SOD, an antioxidative enzyme that forms a major cellular defense against superoxide and peroxynitrite formation, has a major role in preventing the pathophysiological effects of superoxide on the vasculature.25 Plasma SOD reflects extracellular SOD activity, and reduction of its activity is most likely a consequence of attenuated NO.26 This is because extracellular SOD expression is induced by endothelial NO.25 Therefore, the favorable impact of black soy peptide supplementation on SOD activity and BP seen in this study could be related to the preservation of NO bioactivity.

The study of the antioxidative activity of synthetic His-containing peptides derived from proteolytically digested soybean proteins showed that His-containing peptides acted as metal-ion chelators, active-oxygen quenchers and hydroxyl-radical scavengers. Addition of a Leu residue to the N-terminus of a His-His dipeptide enhanced antioxidant activity.27 Among multiple biomarkers of oxidative stress, F2-isoprostane levels may be the best biomarker of lipid peroxidation in healthy human subjects.28 In the current study, the reduction in plasma MDA and urinary 8-epi-PGF levels, and the increase in plasma SOD activity, were all significantly enhanced in the black soy peptide supplementation group than in the control group. Furthermore, ACE activity was negatively correlated with increased serum total NO and plasma SOD activity. Yang et al.29 found lower MDA levels in the hearts and aorta of hypertensive rats treated with soy protein hydrolysate. This indicates that soy protein hydrolysate may improve vascular function not directly by scavenging free radicals but instead by reducing the upstream production of free radicals.
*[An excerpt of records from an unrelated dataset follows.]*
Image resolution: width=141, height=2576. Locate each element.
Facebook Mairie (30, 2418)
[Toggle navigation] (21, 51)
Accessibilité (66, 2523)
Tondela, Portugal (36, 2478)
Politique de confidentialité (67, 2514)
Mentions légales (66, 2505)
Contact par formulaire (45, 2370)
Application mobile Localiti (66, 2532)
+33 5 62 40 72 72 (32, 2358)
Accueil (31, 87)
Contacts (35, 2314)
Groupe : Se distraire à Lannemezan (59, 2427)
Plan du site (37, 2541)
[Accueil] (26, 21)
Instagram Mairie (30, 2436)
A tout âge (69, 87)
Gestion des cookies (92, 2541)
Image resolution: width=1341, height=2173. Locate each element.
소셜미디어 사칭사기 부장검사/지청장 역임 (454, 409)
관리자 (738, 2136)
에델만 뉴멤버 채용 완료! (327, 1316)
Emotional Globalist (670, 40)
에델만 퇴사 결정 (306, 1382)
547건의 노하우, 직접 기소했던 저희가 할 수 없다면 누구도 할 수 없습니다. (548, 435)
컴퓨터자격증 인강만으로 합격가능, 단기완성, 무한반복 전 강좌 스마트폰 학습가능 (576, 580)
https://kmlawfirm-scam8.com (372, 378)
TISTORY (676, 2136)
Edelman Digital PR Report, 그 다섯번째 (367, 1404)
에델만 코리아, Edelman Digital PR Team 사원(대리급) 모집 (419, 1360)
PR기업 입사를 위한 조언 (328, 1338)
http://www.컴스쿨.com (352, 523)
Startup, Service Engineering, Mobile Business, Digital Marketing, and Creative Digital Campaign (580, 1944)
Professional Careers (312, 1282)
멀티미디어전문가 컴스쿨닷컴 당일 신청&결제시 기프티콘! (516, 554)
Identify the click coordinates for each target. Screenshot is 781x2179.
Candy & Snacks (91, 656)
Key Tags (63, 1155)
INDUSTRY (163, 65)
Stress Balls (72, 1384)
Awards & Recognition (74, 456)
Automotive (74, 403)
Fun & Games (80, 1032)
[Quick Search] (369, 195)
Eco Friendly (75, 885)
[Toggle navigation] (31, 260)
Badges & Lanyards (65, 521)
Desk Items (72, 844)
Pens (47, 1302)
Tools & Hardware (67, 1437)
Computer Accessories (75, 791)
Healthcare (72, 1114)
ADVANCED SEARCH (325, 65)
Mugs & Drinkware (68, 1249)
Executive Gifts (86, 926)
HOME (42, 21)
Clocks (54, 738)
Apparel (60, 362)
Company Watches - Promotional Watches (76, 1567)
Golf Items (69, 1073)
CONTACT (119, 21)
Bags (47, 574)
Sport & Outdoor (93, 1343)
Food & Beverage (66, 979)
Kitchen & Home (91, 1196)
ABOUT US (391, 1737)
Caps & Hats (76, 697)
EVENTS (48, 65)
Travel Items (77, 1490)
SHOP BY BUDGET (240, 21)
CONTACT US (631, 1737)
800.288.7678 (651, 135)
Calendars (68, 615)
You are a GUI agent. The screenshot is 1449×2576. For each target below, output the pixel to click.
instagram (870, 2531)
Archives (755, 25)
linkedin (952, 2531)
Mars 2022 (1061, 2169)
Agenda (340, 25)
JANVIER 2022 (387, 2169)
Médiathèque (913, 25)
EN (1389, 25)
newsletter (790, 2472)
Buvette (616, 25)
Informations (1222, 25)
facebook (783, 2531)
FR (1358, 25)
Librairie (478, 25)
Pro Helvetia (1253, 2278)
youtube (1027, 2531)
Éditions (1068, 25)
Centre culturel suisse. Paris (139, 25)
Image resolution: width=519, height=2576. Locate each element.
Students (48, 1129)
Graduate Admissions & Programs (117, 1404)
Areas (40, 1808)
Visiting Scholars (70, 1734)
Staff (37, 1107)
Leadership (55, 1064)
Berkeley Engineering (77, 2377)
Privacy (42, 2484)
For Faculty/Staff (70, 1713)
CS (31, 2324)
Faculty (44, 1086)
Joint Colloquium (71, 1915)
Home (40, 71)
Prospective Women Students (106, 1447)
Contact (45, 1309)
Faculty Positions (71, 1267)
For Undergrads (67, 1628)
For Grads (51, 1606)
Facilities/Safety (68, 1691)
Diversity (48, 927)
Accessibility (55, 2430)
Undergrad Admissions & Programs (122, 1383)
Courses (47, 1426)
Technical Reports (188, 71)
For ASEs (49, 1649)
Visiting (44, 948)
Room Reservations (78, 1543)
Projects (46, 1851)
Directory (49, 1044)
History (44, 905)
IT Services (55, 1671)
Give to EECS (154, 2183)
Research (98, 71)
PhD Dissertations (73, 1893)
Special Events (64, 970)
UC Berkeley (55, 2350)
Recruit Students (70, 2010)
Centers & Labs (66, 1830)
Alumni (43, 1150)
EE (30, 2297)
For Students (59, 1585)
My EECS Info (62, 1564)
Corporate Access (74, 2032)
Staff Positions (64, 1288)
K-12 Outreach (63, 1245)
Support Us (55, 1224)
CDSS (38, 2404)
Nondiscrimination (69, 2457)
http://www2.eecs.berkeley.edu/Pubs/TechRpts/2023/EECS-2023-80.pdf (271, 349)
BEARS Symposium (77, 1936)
Insulin resistance and the concomitant compensatory hyperinsulinemia may be a major underlying pathogenic mechanism of hypertension.30 Noriega-Lopez et al.31 demonstrated that soy protein consumption might ameliorate hyperinsulinemia because of unique soy protein amino-acid patterns. Recently, the beneficial effect of black soy peptide supplementation on glucose control was demonstrated in subjects with prediabetes and newly diagnosed type 2 diabetes.2 In that study, black soy peptide caused significant decreases in circulating insulin and HOMA-IR indices. Further investigations are required to clarify the effects and mechanisms of black soy peptide consumption on BP related to insulin metabolism and insulin resistance.

Limitations of the current study include the relatively short duration of intervention and the lack of testing for a dose–response relationship between black soy peptide intake and BP changes. Despite these limitations, the present study indicates that black soy peptide supplement reduces SBP compared with a placebo supplement among patients with prehypertension and stage I hypertension. Additionally, black soy peptide supplementation caused improved oxidative stress profiles, including a reduction in plasma MDA and urinary 8-epi-PGF and an increase in plasma SOD activity. Black soy peptides that we used in the present study had no side effects on the participants. Further studies are still required to clarify the mechanisms of how black soy peptide affects BP. The results of those studies may be used to guide dietary management to prevent and treat hypertension.